At this point, we have all the information needed to decode the text segment in our stub, so we can finally call rc4 and decrypt the binary. For that we just need to pass the correct parameters in the usual registers (according to the System V ABI that we are so familiar with at this point). The last thing we have to do is to calculate the real address of the text segment using the OEP and the offset provided by the crypter… Basically we just need to add that offset to the OEP that is stored at [rbp+0x08]

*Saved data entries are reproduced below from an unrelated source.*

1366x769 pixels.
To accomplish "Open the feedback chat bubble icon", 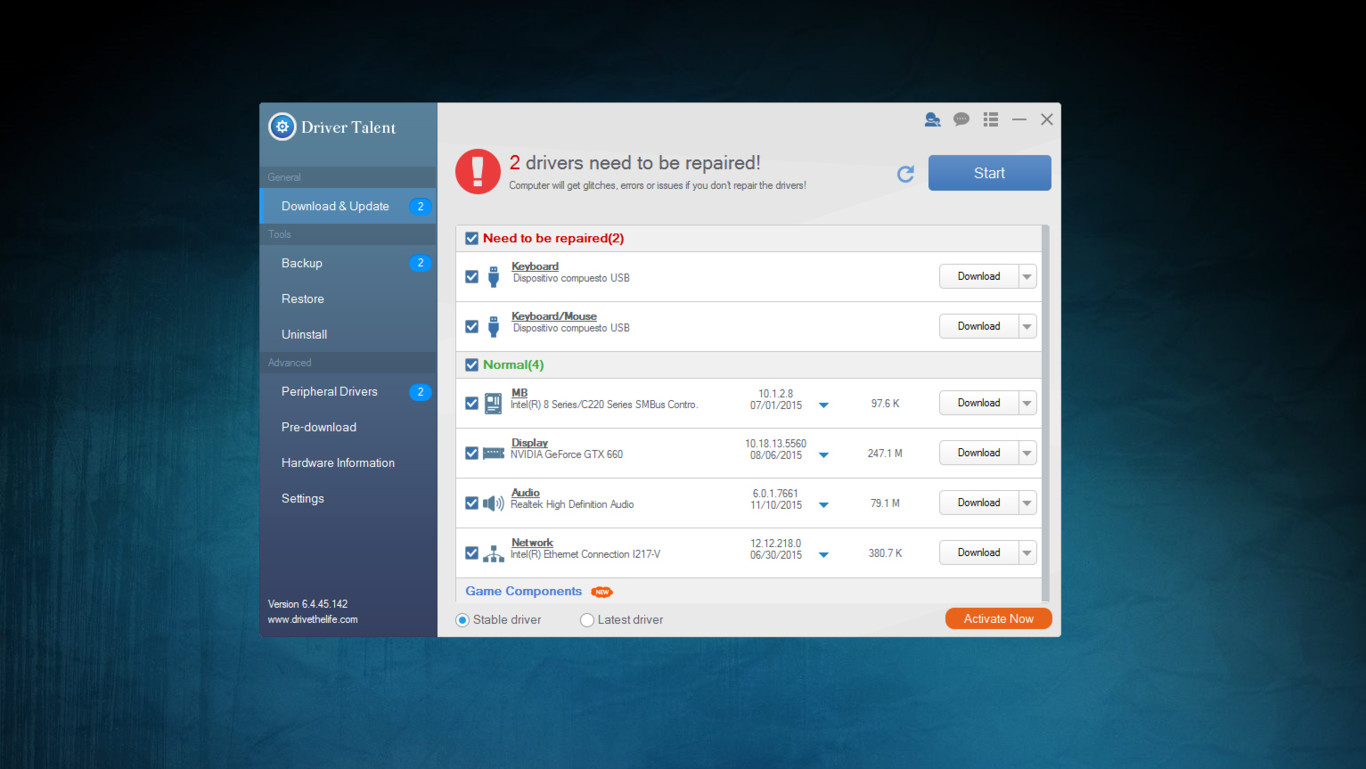I will point(961,120).
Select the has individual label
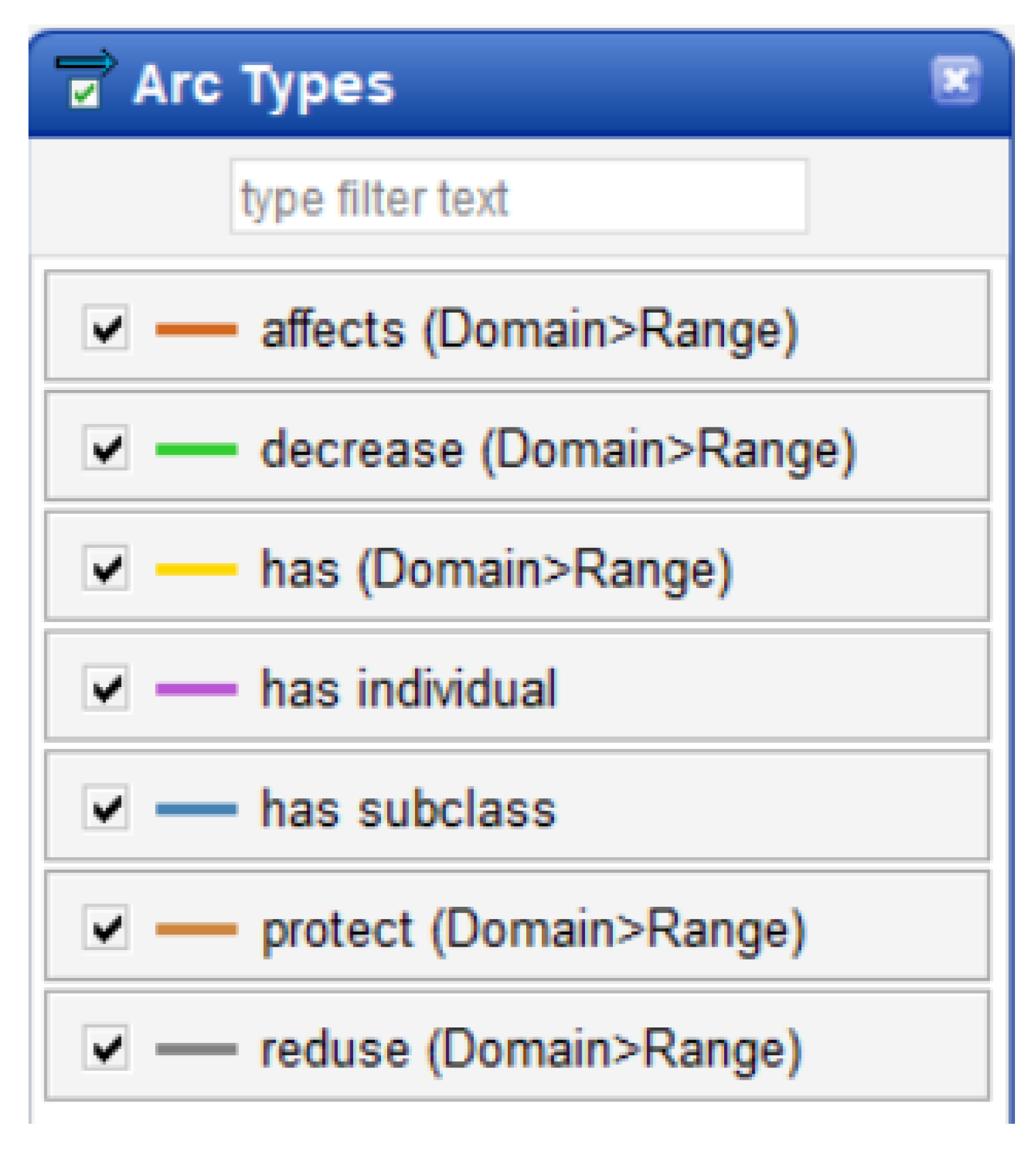Screen dimensions: 1036x1157 [x=409, y=688]
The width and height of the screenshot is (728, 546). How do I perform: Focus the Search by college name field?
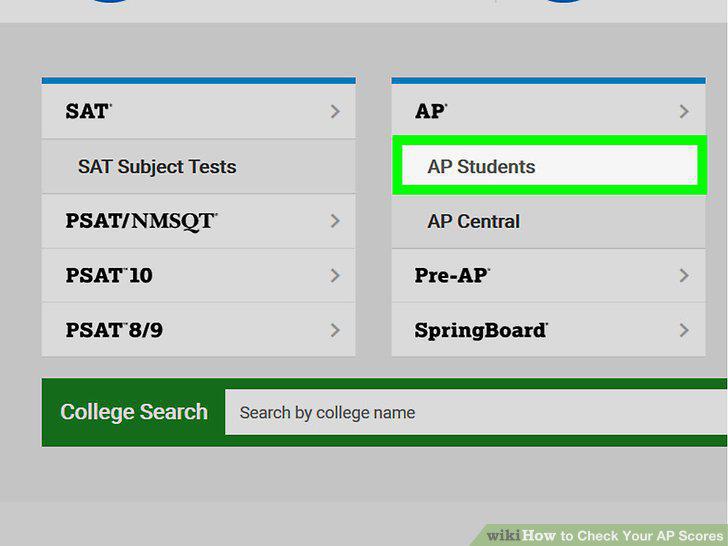pos(476,412)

So… this is what you need to add to your stub… Nooo, just kidding, At this point I’ll give you the whole stub code. We have made too many changes and you may have got lost…


stub_start:
	
	;; Let's create a stack frame 
	push rbp
	mov  rbp, rsp
	
	;; Save registers
	push rdi
	push rsi
	push rdx
	push rax
	
	;; Update return addres to be the OEP
	sub QWORD [rbp + 0x8], 5 
	mov rax, [rbp + 0x8]
	;; Restore the OEP instruction
patch1:	
	mov rdx, 0x1122334455667788
	mov QWORD [rax], QWORD rdx
	
	;; TODO: Change memory permissions 
	;; Decrypt
	;; Decode text segment
	
	mov rax, [rbp + 0x8]	; Get OEP	
 	mov rdi, [rel text_ptr]	; .text ptr will be relative to OEP
 	add rdi, rax
 	lea rsi, [rel key]
 	mov rdx, [rel text_size]
 	mov rcx, 8
		
	call _rc4 ;; _rc4 (rdi, rsi, rdx, rcx);

	;; Restore memory permissions
	
	pop rax	
	pop rdx
	pop rsi
	pop rdi
	pop rbp
	ret       ;; We just return to the OEP
	
_rc4:
	 	incbin 'rc4.bin'
;;;  Data
text_ptr:       dq 0
text_size:      dw 0
rodata_ptr:     dq 0
rodata_size:    dw 0
key:            db "0x00Sec!",0

You can likely save a couple of instructions in the code above, but I preferred to keep it simpler for you to make it more comprehensive.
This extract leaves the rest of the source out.